Rice to Present U.S. Peace Plan

Secretary of State Condoleezza Rice will lay out U.S. plans for a diplomatic solution to the Israeli-Hezbollah fighting Friday, an administration official said.

Rice plans a trip to the Mideast as soon as early next week, and will carry the U.S. strategy for ending the 10-day-old warfare and establishing stability in southern Lebanon, a senior Bush administration said. The official spoke on condition of anonymity because Rice has not yet made her plans public.

I’m so glad that we’re in a position to lecture other countries on how to keep the Middle East “stable.” The Bush Administration has such a great track record on Middle East stability.

But I guess they have to at least say something about this whole catastrophe…

I’ve also been reading a wonderful article over on The Age, called “A Farewell to Beirut” which damn near makes me want to cry. The article’s author, Robert Fisk, gives an interesting synopsis of the tragedies of ancient Berytus.

In The year AD 551, the magnificent, wealthy city of Berytus — headquarters of the Romans’ East Mediterranean fleet — was struck by a massive earthquake. In its aftermath, the sea withdrew several miles and the survivors — ancestors of the present-day Lebanese — walked out on the sands to loot the long-sunken merchant ships revealed to them.

That was when a giant tsunami returned to swamp the city and kill them all. So savagely was the old Beirut damaged that the Emperor Justinian sent gold from Constantinople to every family left alive.

And even some ancient foreign invader-based tragedy:

When the Crusaders arrived in Beirut on their way to Jerusalem in the 11th century, they slaughtered every man, woman and child in the city.

In World War I, Ottoman Beirut suffered a terrible famine — the Turkish army had commandeered all the grain and the Allied powers blockaded the coast. I still have some ancient postcards I bought here 30 years ago of stick-like children standing in an orphanage, naked and abandoned.

And he goes on to lament the loss of the past 20 years rebuilding progress, spurned by the late Prime Minister Rafiq Hariri (who was assasinated last year, supposedly by - get this - Syrian interests).

Hariri loved [Etoile Restaurant in Beirut] and, taking Chirac for a beer one day, he caught sight of me sitting at a table. “Ah Robert, come over here,” he roared, turning to Chirac like a cat about to eat a canary. “I want to introduce you, Jacques, to the reporter who said I couldn’t rebuild Beirut!”

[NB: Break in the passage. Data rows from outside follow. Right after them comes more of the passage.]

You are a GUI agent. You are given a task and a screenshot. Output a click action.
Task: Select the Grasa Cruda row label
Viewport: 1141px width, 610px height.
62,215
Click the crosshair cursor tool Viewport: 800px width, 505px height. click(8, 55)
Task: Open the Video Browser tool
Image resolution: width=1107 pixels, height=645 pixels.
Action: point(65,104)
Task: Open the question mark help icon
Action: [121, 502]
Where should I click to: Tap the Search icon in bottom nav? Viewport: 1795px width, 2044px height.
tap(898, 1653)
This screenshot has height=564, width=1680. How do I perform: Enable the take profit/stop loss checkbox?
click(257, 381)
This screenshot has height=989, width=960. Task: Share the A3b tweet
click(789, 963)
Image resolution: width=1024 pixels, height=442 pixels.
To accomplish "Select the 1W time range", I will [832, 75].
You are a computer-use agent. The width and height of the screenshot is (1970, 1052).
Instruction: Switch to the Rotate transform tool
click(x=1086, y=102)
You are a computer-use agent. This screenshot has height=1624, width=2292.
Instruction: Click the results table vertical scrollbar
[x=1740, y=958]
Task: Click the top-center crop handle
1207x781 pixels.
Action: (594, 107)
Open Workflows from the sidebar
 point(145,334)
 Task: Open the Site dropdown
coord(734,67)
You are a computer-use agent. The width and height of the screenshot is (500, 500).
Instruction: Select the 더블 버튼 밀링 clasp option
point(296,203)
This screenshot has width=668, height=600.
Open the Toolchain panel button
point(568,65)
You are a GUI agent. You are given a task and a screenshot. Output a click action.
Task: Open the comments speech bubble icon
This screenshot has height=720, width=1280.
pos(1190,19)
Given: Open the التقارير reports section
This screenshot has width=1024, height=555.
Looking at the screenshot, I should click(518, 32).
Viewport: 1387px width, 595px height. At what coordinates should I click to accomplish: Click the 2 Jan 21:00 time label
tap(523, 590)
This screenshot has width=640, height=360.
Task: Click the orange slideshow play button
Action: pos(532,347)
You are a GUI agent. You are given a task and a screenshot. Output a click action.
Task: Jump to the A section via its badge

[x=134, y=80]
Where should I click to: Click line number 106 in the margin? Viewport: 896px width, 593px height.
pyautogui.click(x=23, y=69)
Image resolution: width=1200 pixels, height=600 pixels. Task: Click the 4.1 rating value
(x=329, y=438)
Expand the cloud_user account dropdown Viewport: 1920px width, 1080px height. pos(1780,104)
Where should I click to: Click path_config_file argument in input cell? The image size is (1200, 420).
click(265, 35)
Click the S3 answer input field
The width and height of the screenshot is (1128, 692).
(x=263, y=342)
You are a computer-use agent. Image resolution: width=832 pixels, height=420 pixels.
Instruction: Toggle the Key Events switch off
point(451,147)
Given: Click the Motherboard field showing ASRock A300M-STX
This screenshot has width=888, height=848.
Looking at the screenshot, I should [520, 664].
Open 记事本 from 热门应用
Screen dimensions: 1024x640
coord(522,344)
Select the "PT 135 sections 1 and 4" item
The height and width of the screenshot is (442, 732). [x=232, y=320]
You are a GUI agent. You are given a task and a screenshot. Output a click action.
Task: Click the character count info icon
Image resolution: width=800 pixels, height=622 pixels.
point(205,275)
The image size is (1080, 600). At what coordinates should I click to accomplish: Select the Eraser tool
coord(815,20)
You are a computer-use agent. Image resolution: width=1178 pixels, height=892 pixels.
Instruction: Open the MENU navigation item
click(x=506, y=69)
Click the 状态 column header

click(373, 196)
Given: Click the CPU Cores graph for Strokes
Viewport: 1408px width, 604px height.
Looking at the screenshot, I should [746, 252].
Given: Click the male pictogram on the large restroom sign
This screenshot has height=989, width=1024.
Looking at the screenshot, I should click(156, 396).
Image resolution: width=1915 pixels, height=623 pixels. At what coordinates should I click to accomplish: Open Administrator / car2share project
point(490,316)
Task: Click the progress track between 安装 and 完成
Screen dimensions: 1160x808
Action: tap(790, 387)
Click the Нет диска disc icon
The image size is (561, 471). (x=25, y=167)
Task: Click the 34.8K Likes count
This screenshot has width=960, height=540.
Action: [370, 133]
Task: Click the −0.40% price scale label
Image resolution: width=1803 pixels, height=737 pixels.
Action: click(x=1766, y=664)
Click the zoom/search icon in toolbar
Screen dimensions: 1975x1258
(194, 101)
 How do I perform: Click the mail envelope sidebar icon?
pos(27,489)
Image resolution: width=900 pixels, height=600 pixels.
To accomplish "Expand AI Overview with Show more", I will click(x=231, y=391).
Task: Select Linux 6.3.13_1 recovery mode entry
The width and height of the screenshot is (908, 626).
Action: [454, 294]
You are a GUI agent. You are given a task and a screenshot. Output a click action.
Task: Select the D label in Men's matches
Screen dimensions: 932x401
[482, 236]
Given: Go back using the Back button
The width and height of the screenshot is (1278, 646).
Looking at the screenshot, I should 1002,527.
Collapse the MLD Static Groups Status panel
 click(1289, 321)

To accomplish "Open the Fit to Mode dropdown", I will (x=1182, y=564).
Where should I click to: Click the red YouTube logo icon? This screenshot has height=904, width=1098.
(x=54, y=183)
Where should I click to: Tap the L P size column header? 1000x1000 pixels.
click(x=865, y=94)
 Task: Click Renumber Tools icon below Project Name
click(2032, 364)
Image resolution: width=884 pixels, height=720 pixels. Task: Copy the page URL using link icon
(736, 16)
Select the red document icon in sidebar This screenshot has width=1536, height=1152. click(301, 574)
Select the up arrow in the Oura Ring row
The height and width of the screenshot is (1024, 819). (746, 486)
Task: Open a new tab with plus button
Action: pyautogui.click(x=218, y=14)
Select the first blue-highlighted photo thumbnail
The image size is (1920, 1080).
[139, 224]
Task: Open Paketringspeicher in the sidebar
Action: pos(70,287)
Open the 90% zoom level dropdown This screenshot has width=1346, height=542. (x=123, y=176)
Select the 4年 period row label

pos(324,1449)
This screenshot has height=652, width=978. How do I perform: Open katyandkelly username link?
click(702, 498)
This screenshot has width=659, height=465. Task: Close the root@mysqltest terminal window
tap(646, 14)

And now it is being unbuilt. The Martyr Rafiq Hariri International Airport has been attacked three times by the Israelis, its shopping malls vibrating to the missiles that thunder into the runways and fuel depots. Hariri’s transnational highway viaduct has been broken by Israeli bombers. Most of his motorway bridges have been destroyed. The Roman-style lighthouse has been smashed by a missile from an Apache helicopter. Only this small jewel of a restaurant in the centre of Beirut has been spared. So far.

I pity the poor Lebanese people who are suffering so much over issues that don’t even involve them. But the Lebanese are a hardy people; they’re no stranger to the region’s volatile foreign politics, unfortunately neither are they stranger to suffering because of them.

My heart is with all of the innocent people of Lebanon, who now suffer so needlessly.